Everyone knows that driving or operating a motor vehicle under the influence of drugs or alcohol is extremely dangerous and illegal. However, there are instances when common sense and logic are thrown out the window. Everyone understands the dangers, we see it in the news, drunk driving can even affect us firsthand, and it continues to happen. With that in mind, let’s look at the dangers of drunk driving that we often overlook.
In many states, a first time DUI charge is often a simple misdemeanor. This means that the sentence handed down is usually very lenient. At most, the guilty party will most likely only have to attend classes and participate in community service. If that person earns a second DUI charge, that person should expect to spend at least 48 hours in jail. A DUI charge might have a light punishment the first time around, but any after that will have a drastic increase in punishment.
Statistically, drunk driving has caused more deaths than any other type of road accident. On average, one person dies every 50 minutes in an accident that involves an impaired driver. The numbers accumulate to roughly 10,100 deaths from DUI cases every year, and that doesn’t even include the estimated 300,000 DUI related accidents that go unreported.

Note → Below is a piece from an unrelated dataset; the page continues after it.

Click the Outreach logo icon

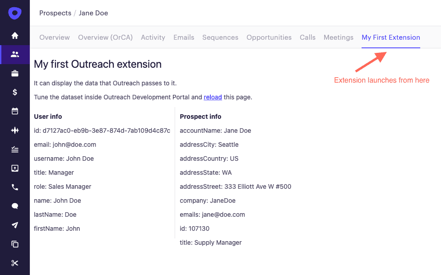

Any DUI charge will label you as a high-risk driver, even on a first offense. In cases where the drivers only carry liability coverage on their vehicle, the insurance company is likely to double or even triple the cost of your insurance premiums, depending on the severity of your case and your previous record. This is in addition to the fines, court fees, the cost of an attorney and other expenses.
Each state has their own laws regarding DUI charges, varying in severity. For example, Missouri has passed a bill which states that anyone charged with DUI must install an interlock device in their vehicle. Montana is considering charging juvenile drivers as adults and Tennessee has taken steps to ensure that your DUI record follows you for your entire life. These laws are measured steps to suppress the numbers of DUI related incidents. Many states still have mandatory breath analyzer tests and sobriety checkpoints, but these steps won’t have any real impact if we can’t take responsibility for our actions. This means taking the first step and never operating a vehicle under the influence and considering the lives of those that share the roads with us.